▶ [WORK TO COMPLETE]:
1) In the passage on transgender eligibility in women's cycling, what testosterone level did British Cycling require, and for how long?
2) Continue the passage on transgender eligibility in women's cycling from its final sentence.

The 21-year-old trans woman, who started hormone therapy in 2021, has met British Cycling’s stipulation that testosterone levels be reduced to 5 nanomoles per litre for at least a year, and had expected to compete in a women’s race for the first time. UCI regulations are given six weeks after a cyclist’s final blood test to convene a panel and, because the panel will not meet until after Saturday’s event, Bridges – who won a men’s ranking race in the British Universities Championships in February 2022 – cannot now compete in the women’s category. 

National and international sporting bodies are currently struggling to reconcile the rights of trans women to participate in sport with fairness to natal women. While many trans-rights campaigners claim that a reduction in testosterone levels is sufficient to level the playing field, opponents point to inherent advantages conferred by other factors, claiming that irreversible changes resulting from having gone through male puberty, and physical differences (shape of pelvis, for example), give trans women an unfair advantage.

▶ [PROVIDED MATERIAL]:
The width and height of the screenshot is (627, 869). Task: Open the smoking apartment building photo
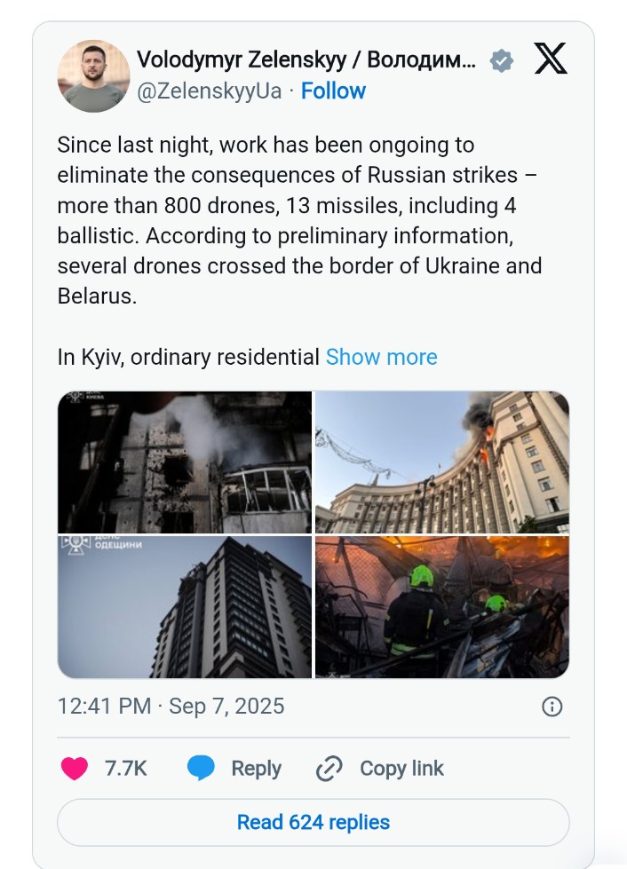[185, 462]
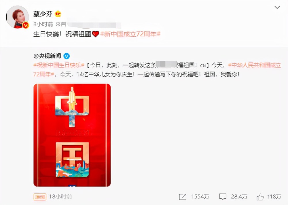Click the repost share icon
Viewport: 288px width, 205px height.
pyautogui.click(x=183, y=197)
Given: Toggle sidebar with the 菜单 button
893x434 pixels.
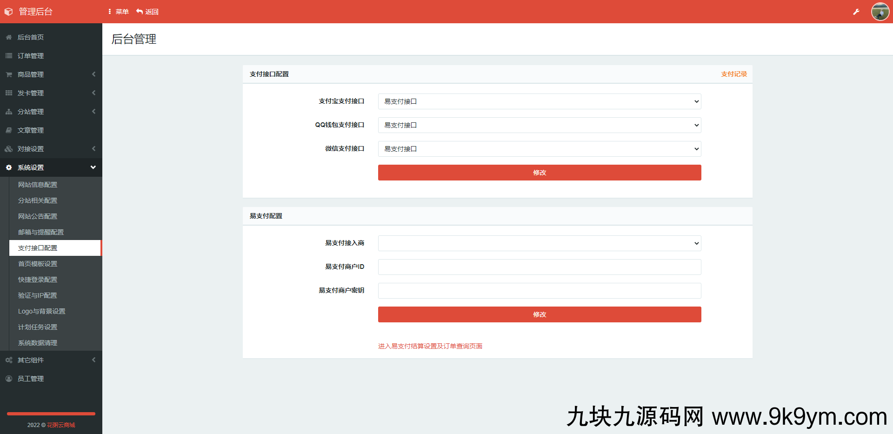Looking at the screenshot, I should [x=119, y=12].
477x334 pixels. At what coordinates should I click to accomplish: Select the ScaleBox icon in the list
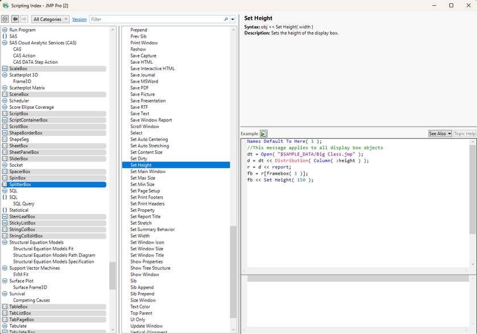tap(5, 68)
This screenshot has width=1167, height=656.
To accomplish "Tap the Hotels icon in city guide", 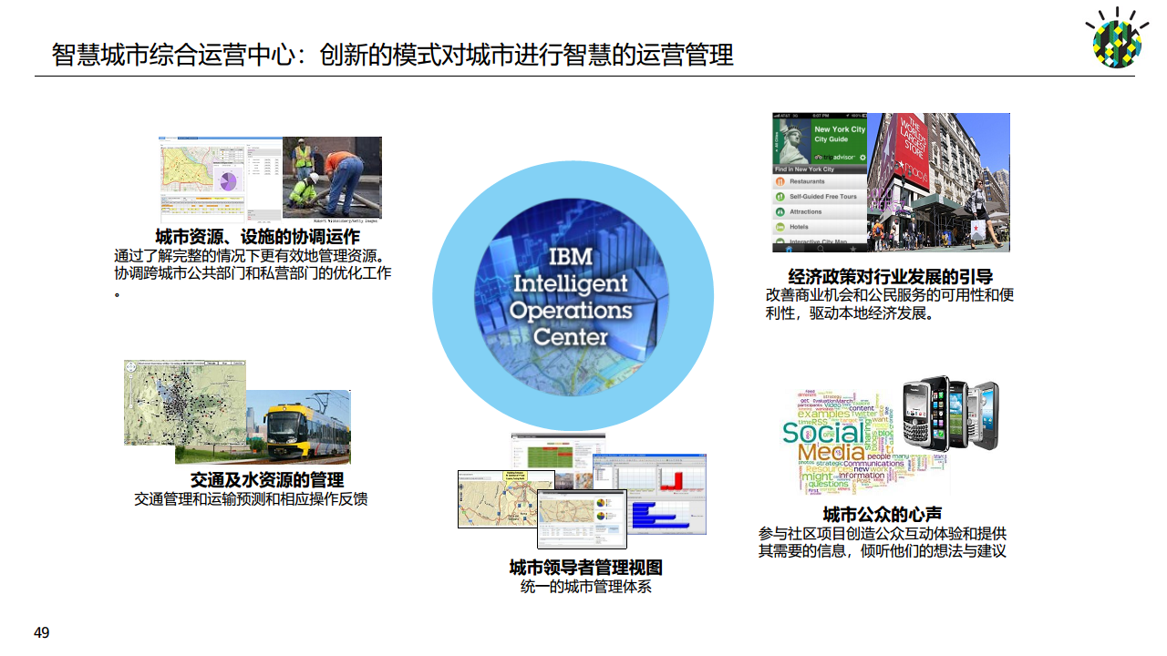I will tap(780, 227).
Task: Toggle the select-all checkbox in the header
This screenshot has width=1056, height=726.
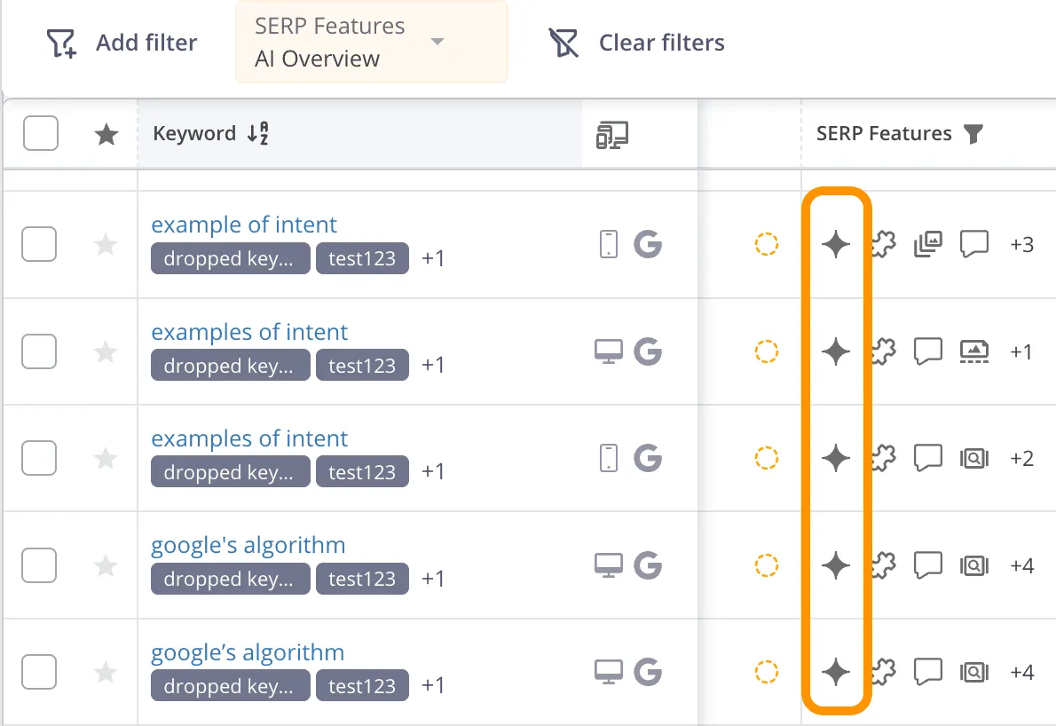Action: [41, 133]
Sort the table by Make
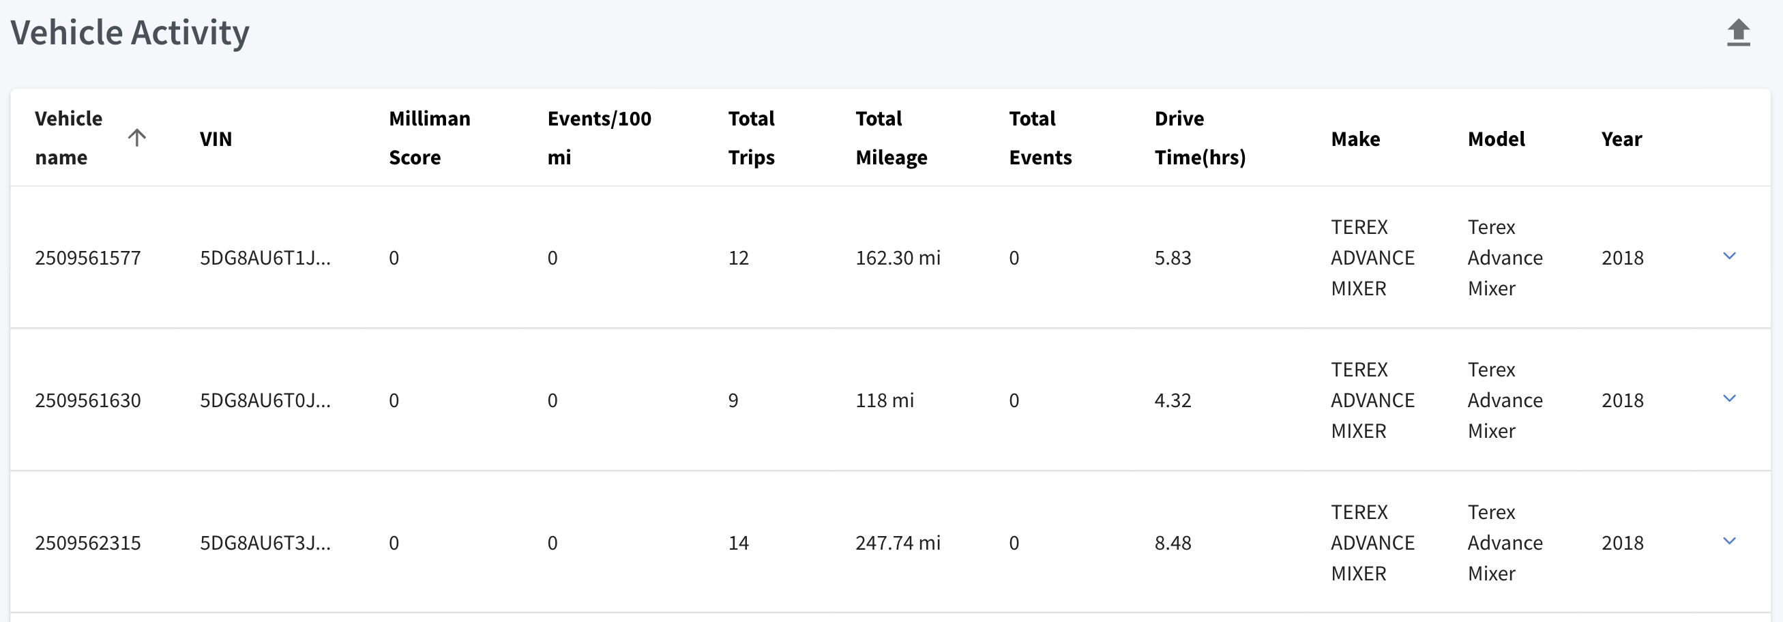1783x622 pixels. [1355, 139]
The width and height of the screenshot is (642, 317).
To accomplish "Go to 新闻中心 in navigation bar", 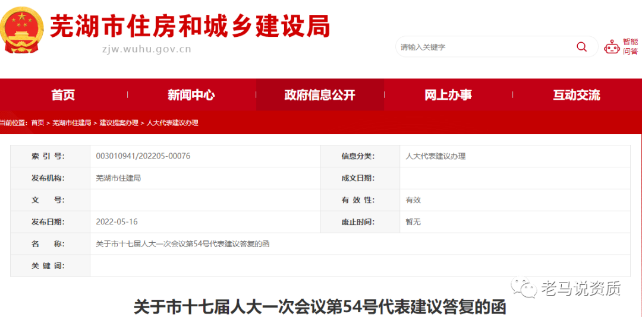I will [191, 95].
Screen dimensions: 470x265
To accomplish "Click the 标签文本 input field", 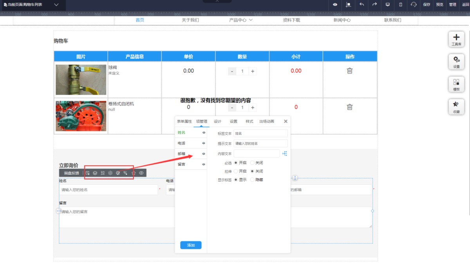I will pos(260,133).
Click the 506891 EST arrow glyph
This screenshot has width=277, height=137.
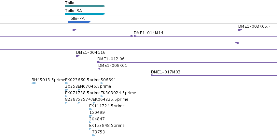point(102,83)
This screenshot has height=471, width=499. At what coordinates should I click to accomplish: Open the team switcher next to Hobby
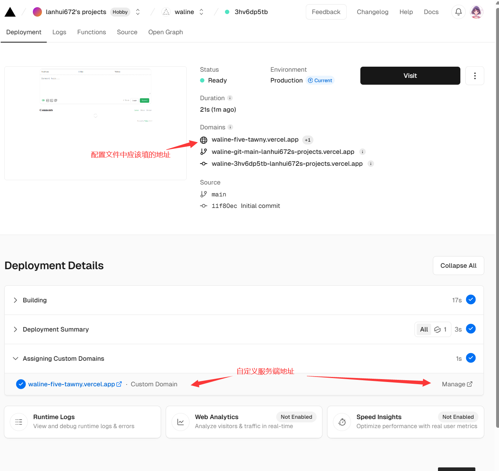click(138, 12)
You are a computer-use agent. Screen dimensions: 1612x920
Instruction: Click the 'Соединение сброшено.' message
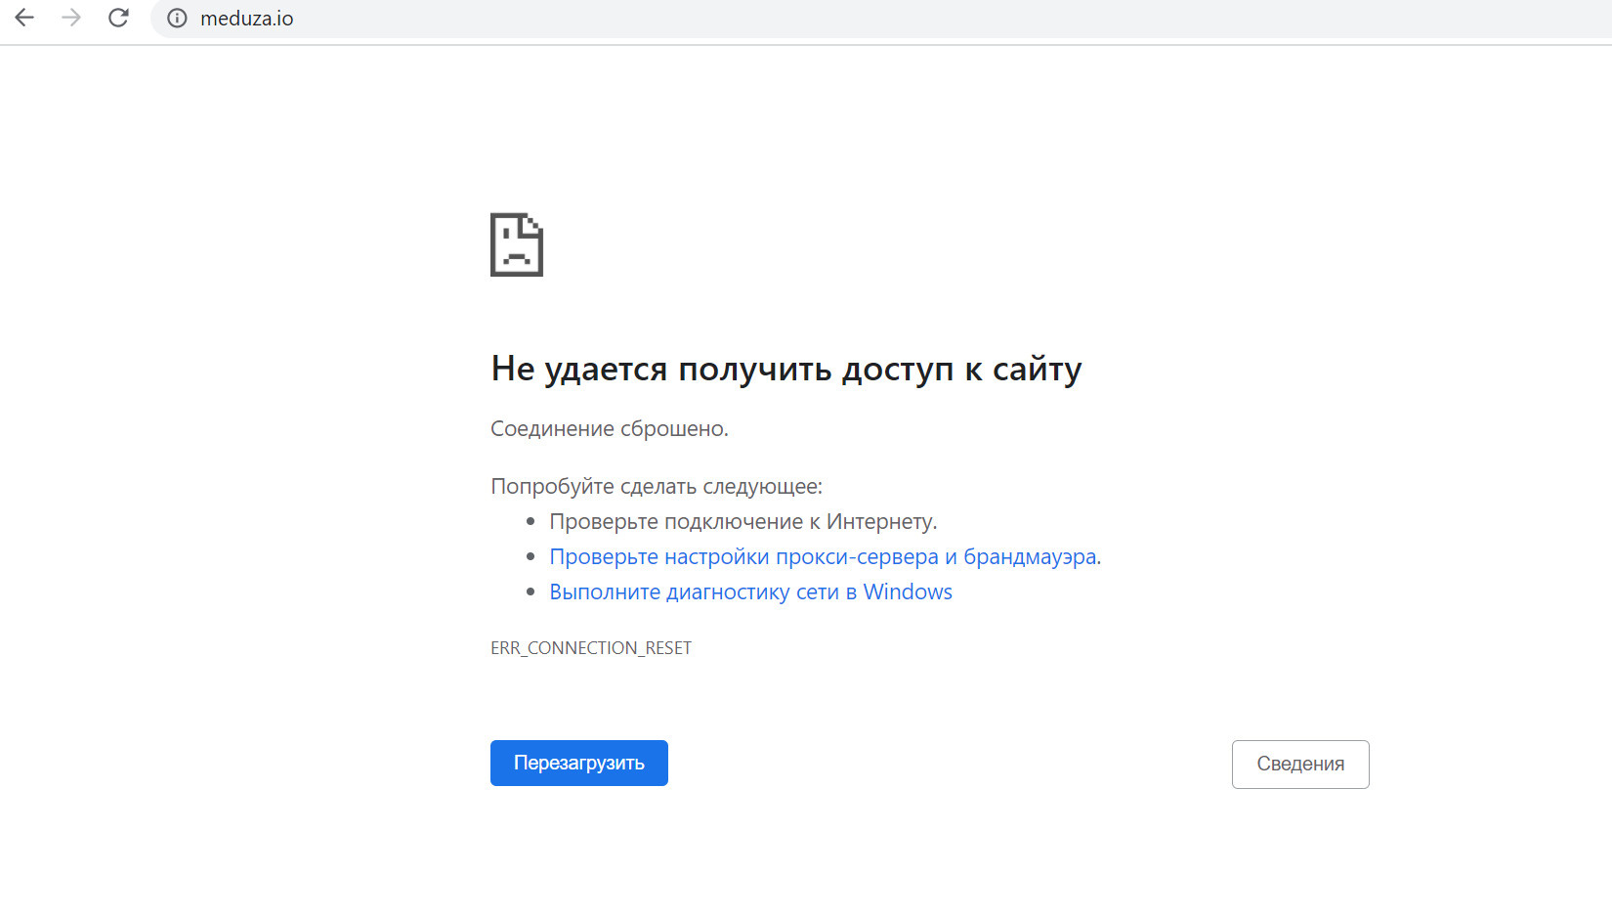pyautogui.click(x=609, y=428)
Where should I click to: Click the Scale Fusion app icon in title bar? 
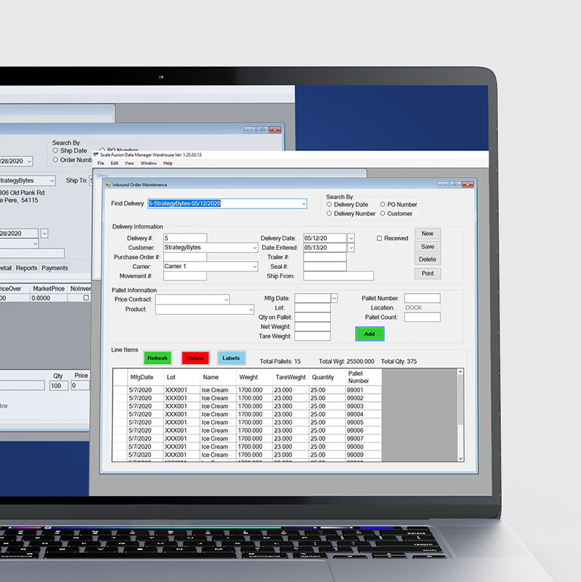(96, 155)
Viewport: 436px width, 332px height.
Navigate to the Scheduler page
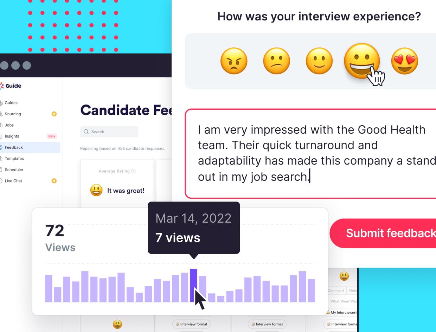[14, 170]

▶ [RESPONSES TO THE TASKS]:
1) Testosterone had to be reduced to 5 nanomoles per litre for at least a year.

2)
Responding to the ruling, British Cycling issued a statement, saying: “We have now been informed by the UCI that under the current guidelines Emily is not eligible to participate. We have been in close discussions with the UCI regarding Emily’s participation this weekend and have also engaged closely with Emily and her family regarding her transition.”

The statement continues, “We acknowledge the decision of the UCI with regards to Emily’s participation, however we fully recognise her disappointment with today’s decision.”

The UCI’s decision comes hot on the heels of the controversy over US swimmer Lia Thomas’ victory in the NCAA’s 500 yards freestyle event in Georgia. Fina, swimming’s global governing body, is now looking again at their rules, with one suggestion being that the stipulation that testosterone be reduced to 5 nmoL/l for 12 months be extended to three years.